◆ **What you are asked to do**:
Write back, word for word, the lines from the one containing "Viewport: 1065px width, 924px height." to the end of the listing below. Include nothing else, and no pictures.

◆ **Records to use**:
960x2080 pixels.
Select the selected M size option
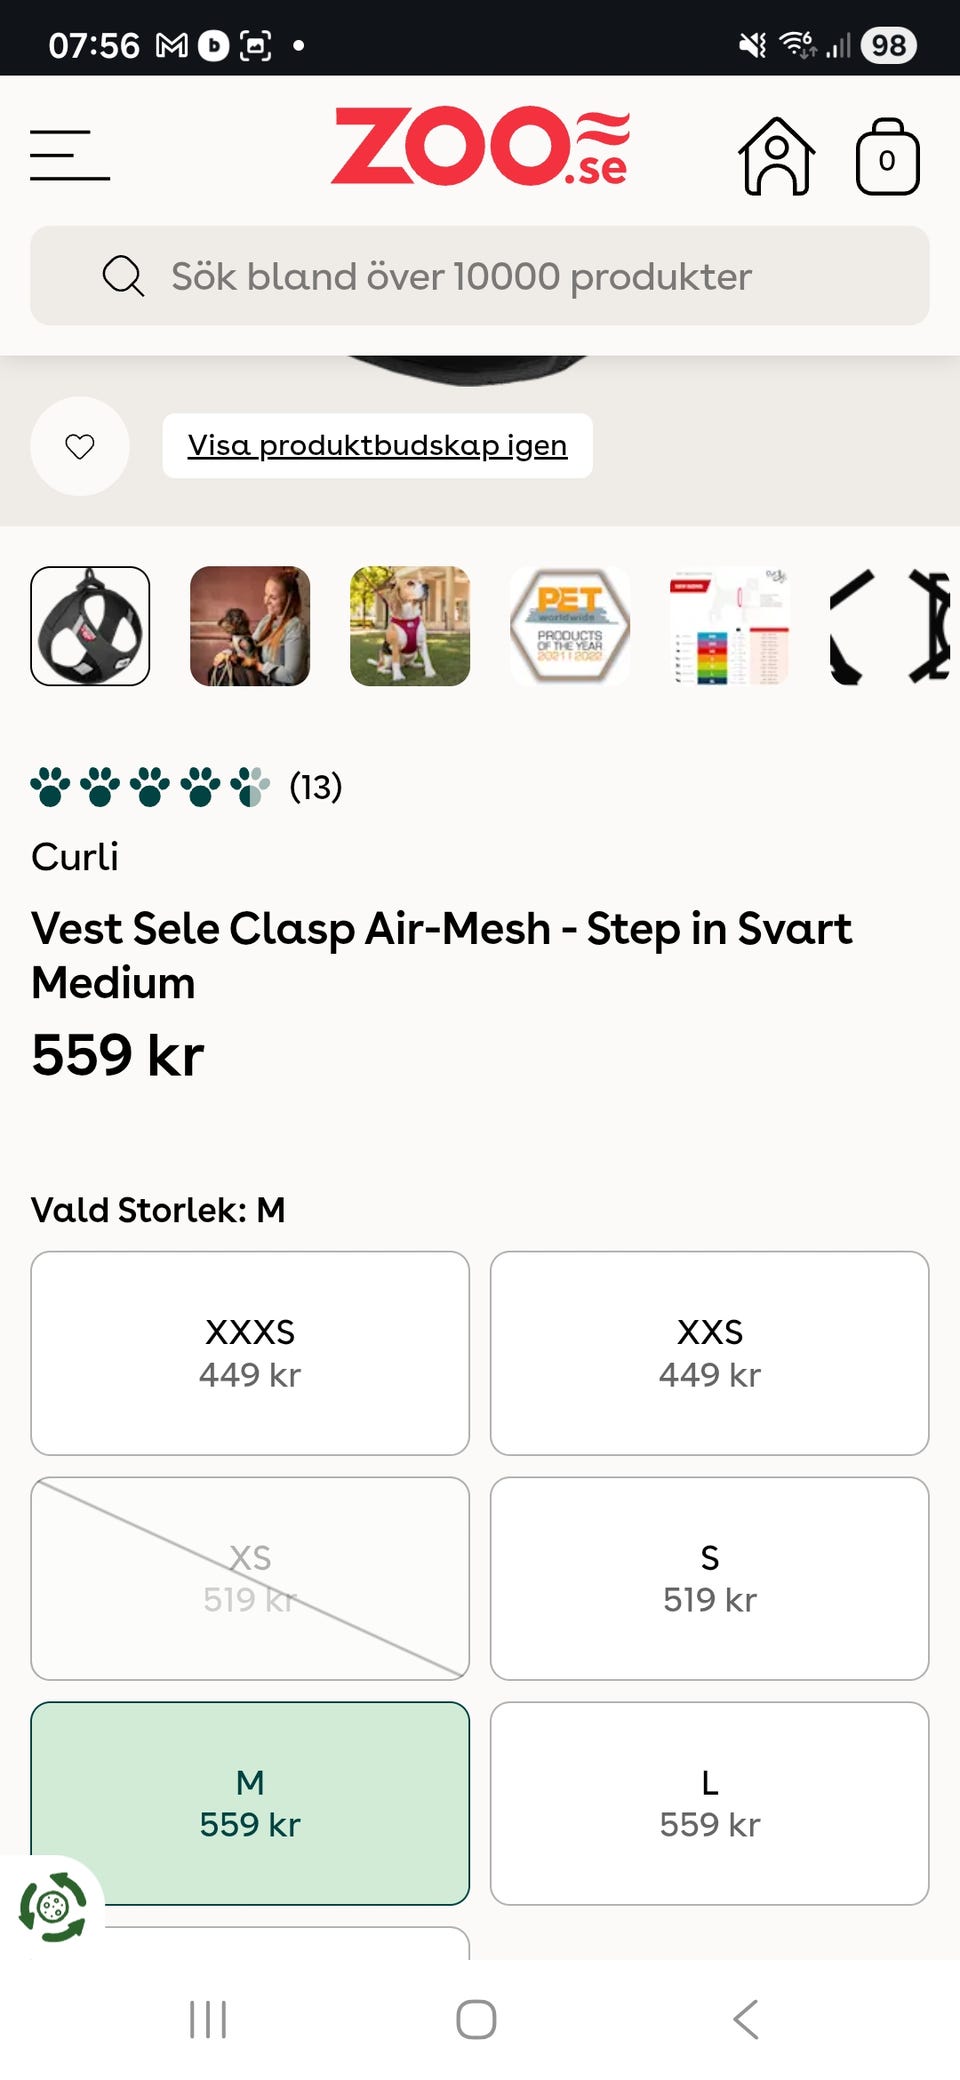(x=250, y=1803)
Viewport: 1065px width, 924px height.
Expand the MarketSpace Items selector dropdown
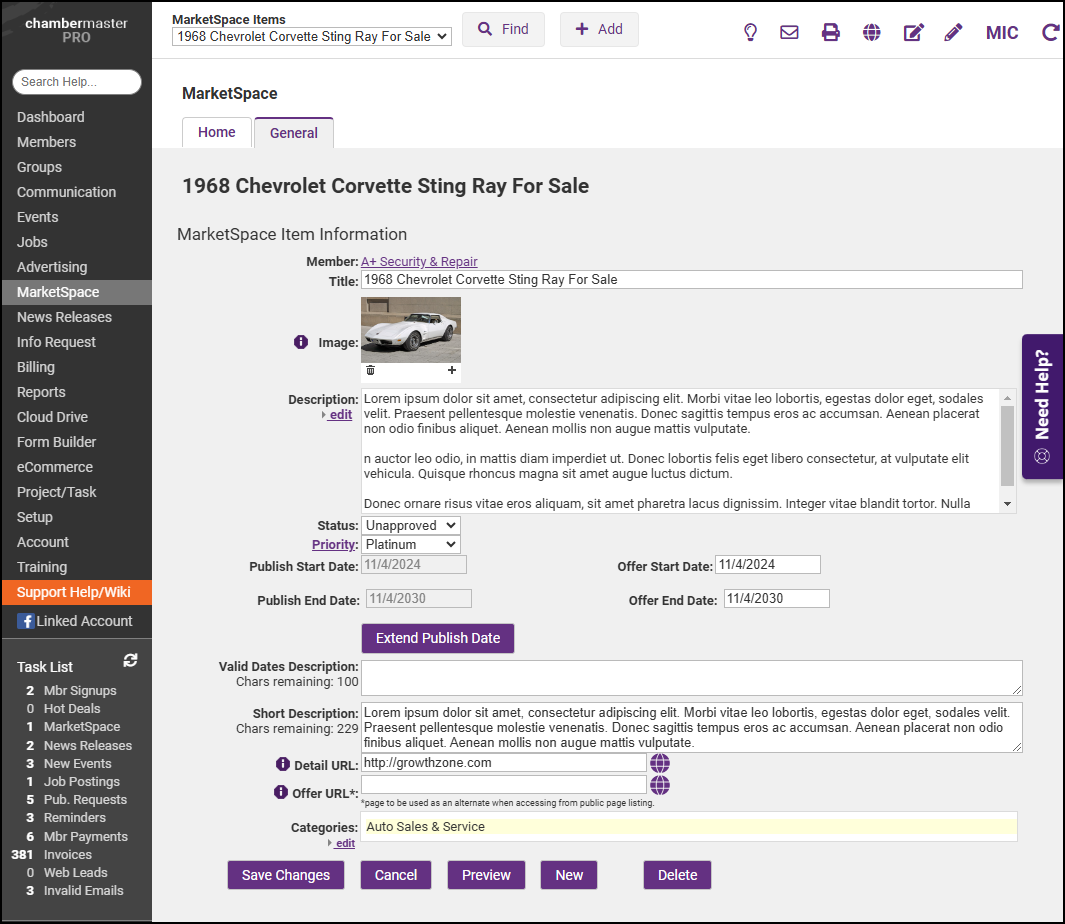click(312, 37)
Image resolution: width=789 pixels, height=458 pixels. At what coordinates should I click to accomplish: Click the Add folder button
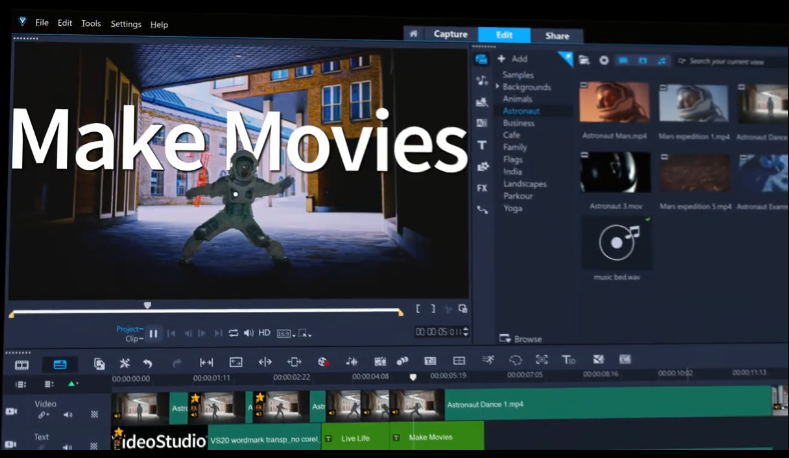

◆ **Solution**:
Viewport: 1065px width, 924px height.
Expand the MarketSpace Items selector dropdown
click(312, 37)
Image resolution: width=789 pixels, height=458 pixels. At what coordinates should I click to accomplish: Click the Add folder button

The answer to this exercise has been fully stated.